TASK INSTRUCTIONS:
Quote the data below in full, please, without altering anything.

[Records contained in a dataset]
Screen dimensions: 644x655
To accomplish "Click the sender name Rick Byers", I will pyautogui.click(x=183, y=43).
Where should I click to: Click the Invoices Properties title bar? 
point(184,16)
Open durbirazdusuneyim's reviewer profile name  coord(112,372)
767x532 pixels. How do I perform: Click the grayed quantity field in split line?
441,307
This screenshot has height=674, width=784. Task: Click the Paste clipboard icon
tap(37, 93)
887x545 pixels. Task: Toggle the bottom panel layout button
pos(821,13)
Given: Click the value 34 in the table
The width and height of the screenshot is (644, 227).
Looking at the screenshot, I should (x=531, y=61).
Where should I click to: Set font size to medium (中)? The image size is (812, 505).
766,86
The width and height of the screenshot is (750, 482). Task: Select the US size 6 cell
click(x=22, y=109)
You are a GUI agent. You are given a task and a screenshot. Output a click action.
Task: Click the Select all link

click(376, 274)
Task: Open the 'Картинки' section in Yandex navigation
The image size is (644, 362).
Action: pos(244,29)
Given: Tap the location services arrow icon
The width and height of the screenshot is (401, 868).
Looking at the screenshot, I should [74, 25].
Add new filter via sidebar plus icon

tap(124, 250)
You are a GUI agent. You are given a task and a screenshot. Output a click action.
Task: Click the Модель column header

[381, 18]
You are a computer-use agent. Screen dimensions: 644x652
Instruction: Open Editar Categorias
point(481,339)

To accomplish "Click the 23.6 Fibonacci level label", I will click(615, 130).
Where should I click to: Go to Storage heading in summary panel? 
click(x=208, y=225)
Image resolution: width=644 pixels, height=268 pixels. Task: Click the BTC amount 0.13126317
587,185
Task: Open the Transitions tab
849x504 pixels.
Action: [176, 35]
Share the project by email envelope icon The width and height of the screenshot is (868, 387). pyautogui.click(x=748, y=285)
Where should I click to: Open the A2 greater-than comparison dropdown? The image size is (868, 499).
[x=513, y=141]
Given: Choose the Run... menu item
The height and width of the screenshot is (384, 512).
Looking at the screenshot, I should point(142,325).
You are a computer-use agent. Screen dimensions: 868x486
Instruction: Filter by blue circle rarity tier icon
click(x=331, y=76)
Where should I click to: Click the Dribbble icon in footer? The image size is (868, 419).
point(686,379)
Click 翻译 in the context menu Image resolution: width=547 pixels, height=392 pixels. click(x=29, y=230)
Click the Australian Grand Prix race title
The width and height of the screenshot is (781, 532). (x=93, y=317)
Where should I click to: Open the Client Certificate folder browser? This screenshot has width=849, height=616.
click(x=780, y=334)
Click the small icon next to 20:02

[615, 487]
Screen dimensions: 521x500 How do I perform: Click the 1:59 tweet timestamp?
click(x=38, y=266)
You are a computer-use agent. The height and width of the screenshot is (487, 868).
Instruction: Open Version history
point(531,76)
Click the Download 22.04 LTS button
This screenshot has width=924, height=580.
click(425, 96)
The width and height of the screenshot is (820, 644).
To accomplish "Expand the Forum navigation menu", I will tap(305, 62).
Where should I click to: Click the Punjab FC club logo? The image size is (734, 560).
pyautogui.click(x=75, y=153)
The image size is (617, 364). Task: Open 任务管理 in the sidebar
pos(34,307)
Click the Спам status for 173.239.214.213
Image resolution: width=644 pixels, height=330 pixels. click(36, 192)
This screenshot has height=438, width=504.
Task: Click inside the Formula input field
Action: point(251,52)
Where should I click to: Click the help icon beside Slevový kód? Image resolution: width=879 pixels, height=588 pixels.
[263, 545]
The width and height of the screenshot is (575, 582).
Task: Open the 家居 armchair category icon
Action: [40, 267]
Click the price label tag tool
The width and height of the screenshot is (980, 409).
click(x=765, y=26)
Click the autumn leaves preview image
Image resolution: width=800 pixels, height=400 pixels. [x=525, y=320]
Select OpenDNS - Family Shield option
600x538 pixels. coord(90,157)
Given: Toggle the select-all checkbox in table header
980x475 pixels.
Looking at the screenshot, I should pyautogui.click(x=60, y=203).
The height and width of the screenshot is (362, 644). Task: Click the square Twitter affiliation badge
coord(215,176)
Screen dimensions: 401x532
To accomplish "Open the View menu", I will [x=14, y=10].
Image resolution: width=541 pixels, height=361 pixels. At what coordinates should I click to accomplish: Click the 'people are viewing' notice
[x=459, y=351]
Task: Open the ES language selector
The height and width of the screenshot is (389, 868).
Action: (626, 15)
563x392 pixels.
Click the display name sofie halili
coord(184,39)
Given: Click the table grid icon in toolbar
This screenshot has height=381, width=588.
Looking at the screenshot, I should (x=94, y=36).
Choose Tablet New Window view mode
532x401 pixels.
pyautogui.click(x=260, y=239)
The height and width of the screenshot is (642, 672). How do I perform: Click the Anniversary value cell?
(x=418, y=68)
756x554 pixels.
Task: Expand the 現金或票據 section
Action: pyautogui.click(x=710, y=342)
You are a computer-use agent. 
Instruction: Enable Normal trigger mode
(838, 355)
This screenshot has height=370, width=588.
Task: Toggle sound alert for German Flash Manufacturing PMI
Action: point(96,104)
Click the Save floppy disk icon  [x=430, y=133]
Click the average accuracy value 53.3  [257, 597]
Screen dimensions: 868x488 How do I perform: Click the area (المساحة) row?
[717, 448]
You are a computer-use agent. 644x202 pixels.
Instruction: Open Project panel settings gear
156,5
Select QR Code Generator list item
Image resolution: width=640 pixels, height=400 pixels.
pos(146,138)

OUTPUT OF THE EXERCISE:
Screen dimensions: 644x655
To accomplish "Click the sender name Rick Byers", I will pyautogui.click(x=183, y=43).
Where should I click to: Click the Invoices Properties title bar? 
point(184,16)
Open durbirazdusuneyim's reviewer profile name  coord(112,372)
767x532 pixels. How do I perform: Click the grayed quantity field in split line?
441,307
This screenshot has height=674, width=784. Task: Click the Paste clipboard icon
tap(37, 93)
887x545 pixels. Task: Toggle the bottom panel layout button
pos(821,13)
Given: Click the value 34 in the table
The width and height of the screenshot is (644, 227).
Looking at the screenshot, I should (x=531, y=61).
Where should I click to: Set font size to medium (中)? The image size is (812, 505).
766,86
The width and height of the screenshot is (750, 482). Task: Select the US size 6 cell
click(x=22, y=109)
You are a GUI agent. You are given a task and a screenshot. Output a click action.
Task: Click the Select all link

click(376, 274)
Task: Open the 'Картинки' section in Yandex navigation
The image size is (644, 362).
Action: pos(244,29)
Given: Tap the location services arrow icon
The width and height of the screenshot is (401, 868).
Looking at the screenshot, I should [74, 25].
Add new filter via sidebar plus icon

tap(124, 250)
You are a GUI agent. You are given a task and a screenshot. Output a click action.
Task: Click the Модель column header

[381, 18]
You are a computer-use agent. Screen dimensions: 644x652
Instruction: Open Editar Categorias
point(481,339)

To accomplish "Click the 23.6 Fibonacci level label", I will click(615, 130).
Where should I click to: Go to Storage heading in summary panel? 
click(x=208, y=225)
Image resolution: width=644 pixels, height=268 pixels. Task: Click the BTC amount 0.13126317
587,185
Task: Open the Transitions tab
849x504 pixels.
Action: [176, 35]
Share the project by email envelope icon The width and height of the screenshot is (868, 387). pyautogui.click(x=748, y=285)
Where should I click to: Open the A2 greater-than comparison dropdown? The image size is (868, 499).
[x=513, y=141]
Given: Choose the Run... menu item
The height and width of the screenshot is (384, 512).
Looking at the screenshot, I should point(142,325).
You are a computer-use agent. Screen dimensions: 868x486
Instruction: Filter by blue circle rarity tier icon
click(x=331, y=76)
Where should I click to: Click the Dribbble icon in footer? The image size is (868, 419).
point(686,379)
Click 翻译 in the context menu Image resolution: width=547 pixels, height=392 pixels. click(x=29, y=230)
Click the Australian Grand Prix race title
The width and height of the screenshot is (781, 532). (x=93, y=317)
Where should I click to: Open the Client Certificate folder browser? This screenshot has width=849, height=616.
click(x=780, y=334)
Click the small icon next to 20:02

[615, 487]
Screen dimensions: 521x500 How do I perform: Click the 1:59 tweet timestamp?
click(x=38, y=266)
You are a computer-use agent. The height and width of the screenshot is (487, 868).
Instruction: Open Version history
point(531,76)
Click the Download 22.04 LTS button
This screenshot has width=924, height=580.
click(425, 96)
The width and height of the screenshot is (820, 644).
To accomplish "Expand the Forum navigation menu", I will tap(305, 62).
Where should I click to: Click the Punjab FC club logo? The image size is (734, 560).
pyautogui.click(x=75, y=153)
The image size is (617, 364). Task: Open 任务管理 in the sidebar
pos(34,307)
Click the Спам status for 173.239.214.213
Image resolution: width=644 pixels, height=330 pixels. click(36, 192)
This screenshot has height=438, width=504.
Task: Click inside the Formula input field
Action: point(251,52)
Where should I click to: Click the help icon beside Slevový kód? Image resolution: width=879 pixels, height=588 pixels.
[263, 545]
The width and height of the screenshot is (575, 582).
Task: Open the 家居 armchair category icon
Action: [40, 267]
Click the price label tag tool
The width and height of the screenshot is (980, 409).
click(x=765, y=26)
Click the autumn leaves preview image
Image resolution: width=800 pixels, height=400 pixels. [x=525, y=320]
Select OpenDNS - Family Shield option
600x538 pixels. coord(90,157)
Given: Toggle the select-all checkbox in table header
980x475 pixels.
Looking at the screenshot, I should pyautogui.click(x=60, y=203).
The height and width of the screenshot is (362, 644). Task: Click the square Twitter affiliation badge
coord(215,176)
Screen dimensions: 401x532
To accomplish "Open the View menu", I will [x=14, y=10].
Image resolution: width=541 pixels, height=361 pixels. At what coordinates should I click to accomplish: Click the 'people are viewing' notice
[x=459, y=351]
Task: Open the ES language selector
The height and width of the screenshot is (389, 868).
Action: (626, 15)
563x392 pixels.
Click the display name sofie halili
coord(184,39)
Given: Click the table grid icon in toolbar
This screenshot has height=381, width=588.
Looking at the screenshot, I should (x=94, y=36).
Choose Tablet New Window view mode
532x401 pixels.
pyautogui.click(x=260, y=239)
The height and width of the screenshot is (642, 672). How do I perform: Click the Anniversary value cell?
(x=418, y=68)
756x554 pixels.
Task: Expand the 現金或票據 section
Action: pyautogui.click(x=710, y=342)
You are a computer-use agent. 
Instruction: Enable Normal trigger mode
(838, 355)
This screenshot has height=370, width=588.
Task: Toggle sound alert for German Flash Manufacturing PMI
Action: point(96,104)
Click the Save floppy disk icon  [x=430, y=133]
Click the average accuracy value 53.3  [257, 597]
Screen dimensions: 868x488 How do I perform: Click the area (المساحة) row?
[717, 448]
You are a computer-use agent. 644x202 pixels.
Instruction: Open Project panel settings gear
156,5
Select QR Code Generator list item
Image resolution: width=640 pixels, height=400 pixels.
pos(146,138)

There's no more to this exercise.